May 20, 2018 11:48 AM

U.S., China Strike Trade Deal, Ending Threat of Protective Tariffs

Chinese Vice Premier Liu He at an interview in Washington on Saturday. Photo: Xinhua
Chinese Vice Premier Liu He at an interview in Washington on Saturday. Photo: Xinhua

China and the U.S. have agreed to avoid a trade war and refrain from imposing protective tariffs on each other, Chinese Vice Premier Liu He told the media on Saturday in Washington.

Liu made the remarks shortly before the Chinese trade talks delegation he led jointly issued a statement with the U.S. on “substantially” reducing the U.S. trade deficit, particularly by increasing U.S. exports of agricultural and energy goods to China.

Liu, who was also President Xi Jinping’s special envoy to head China’s delegation in the two-day trade talks in Washington last week, said the two sides have reached consensus in developing a healthy trade relationship, according to a report from the official Xinhua News Agency.

China and the U.S. will strengthen cooperation in energy, agriculture, healthcare, technology, finance and other areas, Liu said.

The U.S. will send a team to China to work out more details.

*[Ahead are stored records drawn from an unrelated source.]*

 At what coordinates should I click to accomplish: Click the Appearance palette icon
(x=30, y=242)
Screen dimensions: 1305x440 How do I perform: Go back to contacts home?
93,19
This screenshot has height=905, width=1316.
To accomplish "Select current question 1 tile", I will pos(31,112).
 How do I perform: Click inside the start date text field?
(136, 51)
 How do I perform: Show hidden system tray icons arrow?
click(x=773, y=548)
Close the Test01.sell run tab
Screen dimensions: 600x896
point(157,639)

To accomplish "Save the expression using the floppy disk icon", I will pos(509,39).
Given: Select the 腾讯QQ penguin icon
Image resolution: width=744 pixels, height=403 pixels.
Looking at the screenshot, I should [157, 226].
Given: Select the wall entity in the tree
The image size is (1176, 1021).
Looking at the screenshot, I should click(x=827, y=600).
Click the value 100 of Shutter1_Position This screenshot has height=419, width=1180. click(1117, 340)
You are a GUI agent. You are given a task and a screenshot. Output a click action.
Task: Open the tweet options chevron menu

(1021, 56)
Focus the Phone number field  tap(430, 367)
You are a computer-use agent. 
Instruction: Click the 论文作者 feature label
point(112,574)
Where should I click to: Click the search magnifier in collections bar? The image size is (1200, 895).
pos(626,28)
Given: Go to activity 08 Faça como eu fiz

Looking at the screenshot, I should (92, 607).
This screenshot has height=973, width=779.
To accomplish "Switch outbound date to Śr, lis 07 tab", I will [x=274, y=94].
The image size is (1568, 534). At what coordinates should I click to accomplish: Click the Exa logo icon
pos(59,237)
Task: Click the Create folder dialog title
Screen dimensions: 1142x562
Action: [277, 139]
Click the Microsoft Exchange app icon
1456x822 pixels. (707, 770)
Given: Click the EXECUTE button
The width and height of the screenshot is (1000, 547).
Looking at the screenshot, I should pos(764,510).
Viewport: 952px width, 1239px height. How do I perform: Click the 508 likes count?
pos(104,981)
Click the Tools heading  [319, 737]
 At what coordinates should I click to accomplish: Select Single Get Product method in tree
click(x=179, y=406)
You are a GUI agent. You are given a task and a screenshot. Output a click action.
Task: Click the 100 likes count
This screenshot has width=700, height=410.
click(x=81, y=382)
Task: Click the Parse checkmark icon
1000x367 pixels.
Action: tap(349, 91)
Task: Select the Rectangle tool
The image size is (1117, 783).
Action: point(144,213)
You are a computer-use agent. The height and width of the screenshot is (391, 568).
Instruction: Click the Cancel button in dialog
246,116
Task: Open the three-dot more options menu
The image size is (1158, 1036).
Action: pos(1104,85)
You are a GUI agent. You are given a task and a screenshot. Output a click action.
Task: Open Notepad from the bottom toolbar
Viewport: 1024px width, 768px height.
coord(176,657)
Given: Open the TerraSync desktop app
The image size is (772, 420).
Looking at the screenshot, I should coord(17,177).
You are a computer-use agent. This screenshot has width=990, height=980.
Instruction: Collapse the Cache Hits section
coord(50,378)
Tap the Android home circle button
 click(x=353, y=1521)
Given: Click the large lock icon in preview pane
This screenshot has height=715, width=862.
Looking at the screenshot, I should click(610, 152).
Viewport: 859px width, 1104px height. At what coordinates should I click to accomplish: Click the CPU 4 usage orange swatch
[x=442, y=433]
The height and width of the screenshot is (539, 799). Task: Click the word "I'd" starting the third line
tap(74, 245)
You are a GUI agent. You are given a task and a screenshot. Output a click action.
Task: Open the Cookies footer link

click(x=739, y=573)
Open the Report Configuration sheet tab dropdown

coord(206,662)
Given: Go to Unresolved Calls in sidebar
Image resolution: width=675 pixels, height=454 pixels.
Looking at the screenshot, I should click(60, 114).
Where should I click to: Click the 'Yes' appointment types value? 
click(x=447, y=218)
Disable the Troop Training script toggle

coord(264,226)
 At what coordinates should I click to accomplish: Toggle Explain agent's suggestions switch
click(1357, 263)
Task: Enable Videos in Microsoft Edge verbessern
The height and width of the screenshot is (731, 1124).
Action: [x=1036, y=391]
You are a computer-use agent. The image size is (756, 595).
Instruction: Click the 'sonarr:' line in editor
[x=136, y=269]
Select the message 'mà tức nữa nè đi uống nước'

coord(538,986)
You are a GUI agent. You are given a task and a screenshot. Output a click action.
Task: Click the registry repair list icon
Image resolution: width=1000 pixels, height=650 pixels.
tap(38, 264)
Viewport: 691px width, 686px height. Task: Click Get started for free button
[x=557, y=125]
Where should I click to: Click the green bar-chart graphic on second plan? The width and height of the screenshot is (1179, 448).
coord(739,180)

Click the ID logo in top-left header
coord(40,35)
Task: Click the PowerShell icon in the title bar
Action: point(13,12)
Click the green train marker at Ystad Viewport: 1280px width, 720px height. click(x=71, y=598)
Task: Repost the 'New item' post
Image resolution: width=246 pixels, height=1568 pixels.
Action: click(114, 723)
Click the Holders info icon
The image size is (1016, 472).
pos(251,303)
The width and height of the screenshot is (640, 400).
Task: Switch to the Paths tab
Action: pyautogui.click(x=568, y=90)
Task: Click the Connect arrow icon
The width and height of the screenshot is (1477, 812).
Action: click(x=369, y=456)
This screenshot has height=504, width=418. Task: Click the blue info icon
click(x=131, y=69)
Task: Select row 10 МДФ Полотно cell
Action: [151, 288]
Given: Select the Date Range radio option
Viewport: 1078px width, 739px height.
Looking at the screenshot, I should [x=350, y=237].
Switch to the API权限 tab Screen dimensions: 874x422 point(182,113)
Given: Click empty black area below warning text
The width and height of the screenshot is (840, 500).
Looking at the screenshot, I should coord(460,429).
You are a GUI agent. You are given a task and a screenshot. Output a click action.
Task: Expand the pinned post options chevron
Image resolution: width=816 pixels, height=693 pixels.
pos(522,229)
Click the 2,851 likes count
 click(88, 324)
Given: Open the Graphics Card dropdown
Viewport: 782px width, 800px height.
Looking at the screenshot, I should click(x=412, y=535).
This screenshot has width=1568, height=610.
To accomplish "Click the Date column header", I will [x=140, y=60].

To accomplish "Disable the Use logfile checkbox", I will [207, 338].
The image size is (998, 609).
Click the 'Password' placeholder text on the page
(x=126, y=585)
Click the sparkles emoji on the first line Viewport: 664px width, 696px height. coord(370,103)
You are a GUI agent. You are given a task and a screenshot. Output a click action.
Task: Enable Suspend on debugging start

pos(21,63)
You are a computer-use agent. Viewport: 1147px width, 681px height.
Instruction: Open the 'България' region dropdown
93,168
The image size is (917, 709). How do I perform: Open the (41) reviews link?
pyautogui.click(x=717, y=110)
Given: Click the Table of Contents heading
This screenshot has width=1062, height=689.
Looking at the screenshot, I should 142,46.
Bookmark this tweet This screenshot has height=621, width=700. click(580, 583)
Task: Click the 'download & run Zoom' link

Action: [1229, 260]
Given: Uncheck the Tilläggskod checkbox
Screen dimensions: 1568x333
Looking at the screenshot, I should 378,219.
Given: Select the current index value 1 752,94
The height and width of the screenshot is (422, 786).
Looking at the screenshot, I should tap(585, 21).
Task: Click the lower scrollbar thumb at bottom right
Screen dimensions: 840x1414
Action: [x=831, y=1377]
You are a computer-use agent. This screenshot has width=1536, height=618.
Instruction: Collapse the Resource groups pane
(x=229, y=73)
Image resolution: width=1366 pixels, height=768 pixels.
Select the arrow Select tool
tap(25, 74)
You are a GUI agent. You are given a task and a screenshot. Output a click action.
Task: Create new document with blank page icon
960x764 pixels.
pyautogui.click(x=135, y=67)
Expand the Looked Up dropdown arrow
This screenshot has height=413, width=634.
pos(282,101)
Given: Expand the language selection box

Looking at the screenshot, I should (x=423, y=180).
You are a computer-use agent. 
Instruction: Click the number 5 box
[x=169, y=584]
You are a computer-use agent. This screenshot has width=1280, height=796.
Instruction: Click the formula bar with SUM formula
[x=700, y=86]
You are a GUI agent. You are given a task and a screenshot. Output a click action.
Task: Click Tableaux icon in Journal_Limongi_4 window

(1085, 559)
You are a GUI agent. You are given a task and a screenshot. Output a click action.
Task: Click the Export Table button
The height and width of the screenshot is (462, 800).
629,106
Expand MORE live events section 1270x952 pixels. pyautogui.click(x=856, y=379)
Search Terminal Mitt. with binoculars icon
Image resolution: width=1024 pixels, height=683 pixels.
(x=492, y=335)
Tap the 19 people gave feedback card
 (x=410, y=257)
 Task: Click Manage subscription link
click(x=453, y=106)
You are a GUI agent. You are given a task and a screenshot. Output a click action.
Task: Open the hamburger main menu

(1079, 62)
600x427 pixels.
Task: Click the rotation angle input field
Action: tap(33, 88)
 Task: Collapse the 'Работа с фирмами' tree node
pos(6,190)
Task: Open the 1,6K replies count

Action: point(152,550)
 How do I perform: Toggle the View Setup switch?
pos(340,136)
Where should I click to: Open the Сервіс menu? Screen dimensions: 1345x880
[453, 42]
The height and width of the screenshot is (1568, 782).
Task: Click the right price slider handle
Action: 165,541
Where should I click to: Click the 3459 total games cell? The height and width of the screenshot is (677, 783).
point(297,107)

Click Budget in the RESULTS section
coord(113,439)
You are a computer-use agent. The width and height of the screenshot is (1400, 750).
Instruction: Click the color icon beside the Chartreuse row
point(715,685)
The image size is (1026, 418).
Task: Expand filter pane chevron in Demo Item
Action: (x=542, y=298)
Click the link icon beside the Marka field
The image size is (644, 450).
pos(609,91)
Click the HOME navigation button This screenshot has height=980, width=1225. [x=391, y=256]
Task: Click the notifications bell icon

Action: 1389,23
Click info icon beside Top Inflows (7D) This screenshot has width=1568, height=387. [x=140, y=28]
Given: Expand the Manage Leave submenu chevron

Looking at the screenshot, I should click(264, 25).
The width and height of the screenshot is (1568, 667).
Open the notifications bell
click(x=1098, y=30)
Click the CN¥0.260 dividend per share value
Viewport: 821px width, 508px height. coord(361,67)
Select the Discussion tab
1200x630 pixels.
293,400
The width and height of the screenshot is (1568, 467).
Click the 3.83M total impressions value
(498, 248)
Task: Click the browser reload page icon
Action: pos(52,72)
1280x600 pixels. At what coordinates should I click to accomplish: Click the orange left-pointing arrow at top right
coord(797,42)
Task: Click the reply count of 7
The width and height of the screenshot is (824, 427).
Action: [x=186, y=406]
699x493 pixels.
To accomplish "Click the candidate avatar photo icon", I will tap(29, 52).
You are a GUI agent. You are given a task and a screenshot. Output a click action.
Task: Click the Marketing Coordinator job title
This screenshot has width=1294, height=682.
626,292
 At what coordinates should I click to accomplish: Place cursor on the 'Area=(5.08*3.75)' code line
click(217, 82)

The two sides also talked about creating favorable conditions to expand trade in manufactured goods and services, according to the joint statement.

U.S. President Donald Trump had threatened to impose tariffs on up to $150 billion on Chinese goods to combat what his administration says is Beijing’s misappropriation of U.S. intellectual property through joint venture requirements and other policies that force technology transfers.

Beijing denies such coercion and has threatened equal retaliation, including tariffs on some of its largest U.S. imports - among them aircraft, soybeans and autos.

During an initial round of talks earlier this month in Beijing, Washington demanded that China reduce its trade surplus by $200 billion — a figure most economists say is impossible to achieve because it would require a massive change in the composition of commerce between the two countries.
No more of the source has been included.